With the release of Weighting, his fourth studio album and his second on ESP-Disk', Zucker firmly solidifies himself as of the most adventurous and inventive voices in contemporary music. An extended composition in eight movements, Weighting was written over a six-month period in 2014-2015. At the composition's heart are a series of excerpts taken from Rachel Kushner's novel The Flamethrowers, set primarily in the 1970s New York art scene; while the composition has no explicit program, the epigraphs' explorations of identity, relationships, and art elucidate the emotional vulnerability of the music.

In its architecture and conception, Weighting is composed firmly in the European classical music tradition, drawing especially on Zucker's early- and mid-twentieth century influences as Olivier Messiaen and Charles Ives. The composition is built on three principal themes — reflected in the piece's three main sections and drawn from epigraphs from Kushner's text — which are intricately explored over the work's nuanced, hour-long structure. But, like Zucker's previous work, Weighting is realized in a broadly jazz context, successfully straddling the line between thorough composition and free improvisation, and defying attempts to neatly categorize it. "The piece is composed: it has an identity, a form, content; many parts of it are even entirely notated. But the musical surface is often left open for improvisation, in directions that I know the players I've chosen will be able to run. This, to me, is how you truly take advantage of the personalities of your musicians, and how you create an alive, dynamic performance, " said Zucker. Attentive listeners can also catch glimpses of Zucker's indie rock inspirations, with numerous, fleeting quotations of contemporary singer-songwriters.

Joining Zucker are his bandmates from The Delegation: trumpeter Adam O'Farrill and saxophonist Eric Trudel. From bombastic growling peaks to plaintive melodic whimpers, O'Farrill and Trudel realize an outstanding dynamic emotional range in their playing that perfectly serves Zucker's complex composition. The addition of legendary drummer Tyshawn Sorey, whom Zucker met at the 2013 Banff Jazz and Creative Music Workshop, makes Weighting a true tour-de-force. (Weighting was Zucker and Sorey's first collaboration; their second, on Zucker's composition New York, USA, 2018, premiered in April at Carnegie Hall.) Sorey realizes the rhythmic complexity of Zucker's writing with heart, originality, and excitement, building expansive orchestral textures that showcase his distinctive musical personality.

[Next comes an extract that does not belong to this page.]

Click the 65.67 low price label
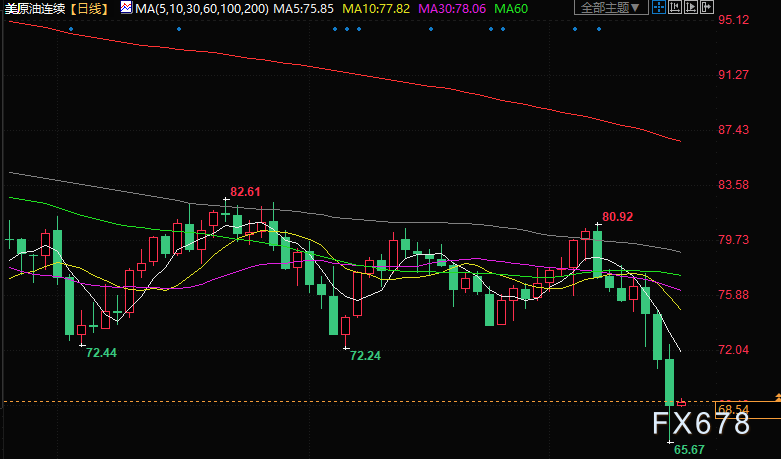Viewport: 781px width, 459px height. coord(690,450)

Weighting premiered in 2015 at Spectrum, a prominent experimental music venue where Zucker is also a manager and curator. The band recorded the piece the following fall, in a single, intense, four-hour evening session at Oktaven Audio in Mount Vernon. "We went pretty hard; I vividly remember the last take of the night, a full 35-minute take of Stones at about 11pm, at the end of which Adam just sort of collapsed onto the floor of the studio for several minutes, " said Zucker.

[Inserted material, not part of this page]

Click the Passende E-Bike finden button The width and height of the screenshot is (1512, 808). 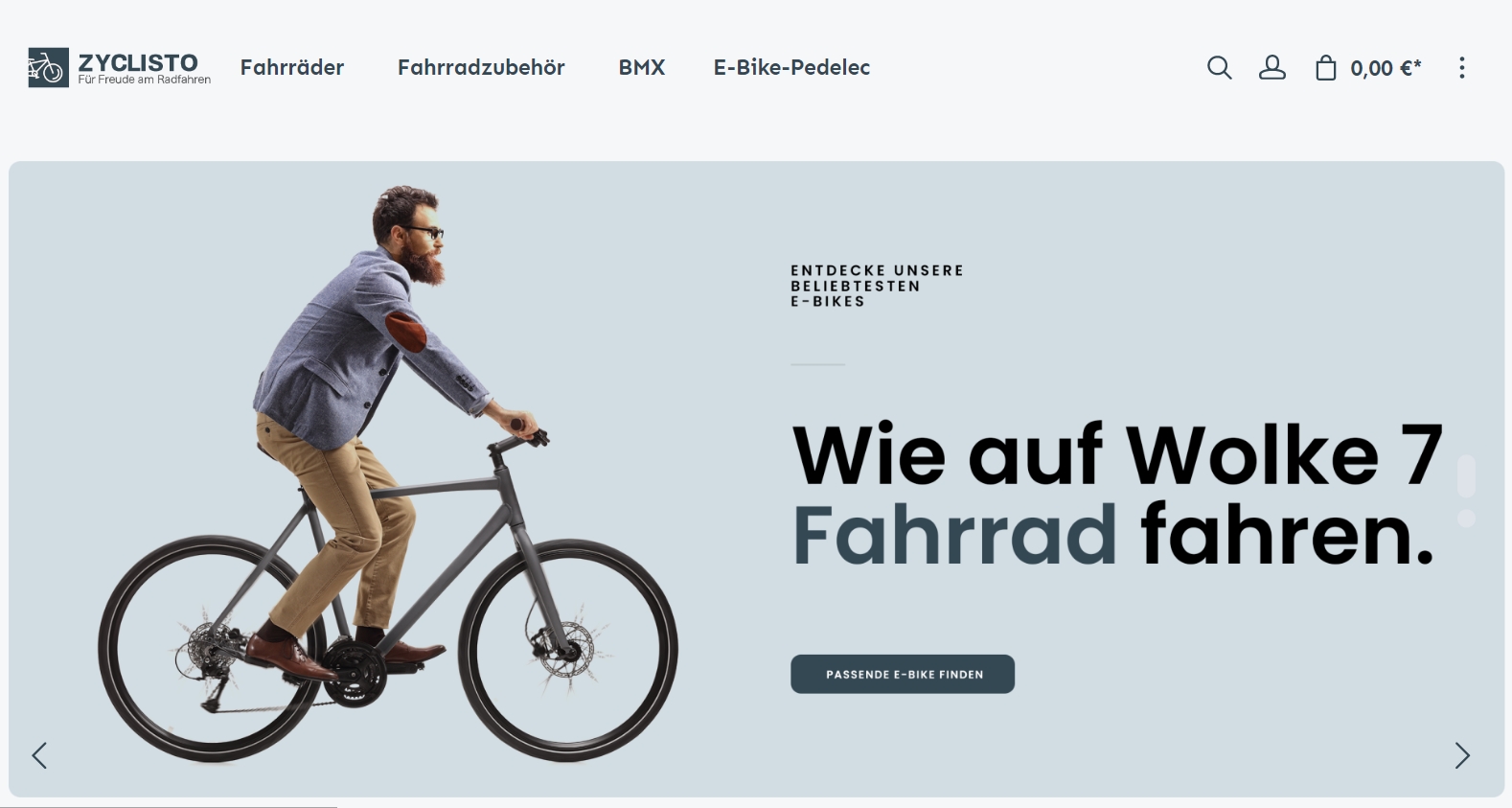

The recorded version of Weighting, produced by Zucker, showcases not just the band's raw virtuosity, but also the same innovative post-production that has become a hallmark of Zucker's studio albums. Working with longtime collaborator Chris Connors, Zucker uses aggressive sonic treatments to elucidate the piece's sharp twists and turns, throwing the music's form into sharp relief and creating a record that is more than just a document of the live performance. The expressive production is present from the very first phrase of the record, as O'Farrill and Trudel's melodies drift away from and back to the listener, and grows more immersive over the course of the record, culminating in the saturated-tape soundscape pervading the overwhelming first half of "the stones in my pockets, " the record's finale.

The production underscores that, despite its complexity, virtuosity, and ambition, Weighting is ultimately deeply human, immediate music, as much for scholars as for everyday listeners. "Like most of my work, Weighting is long, and not exactly a light listening experience, " said Zucker. "But, at its best, it should draw you in to move at the same speed it does."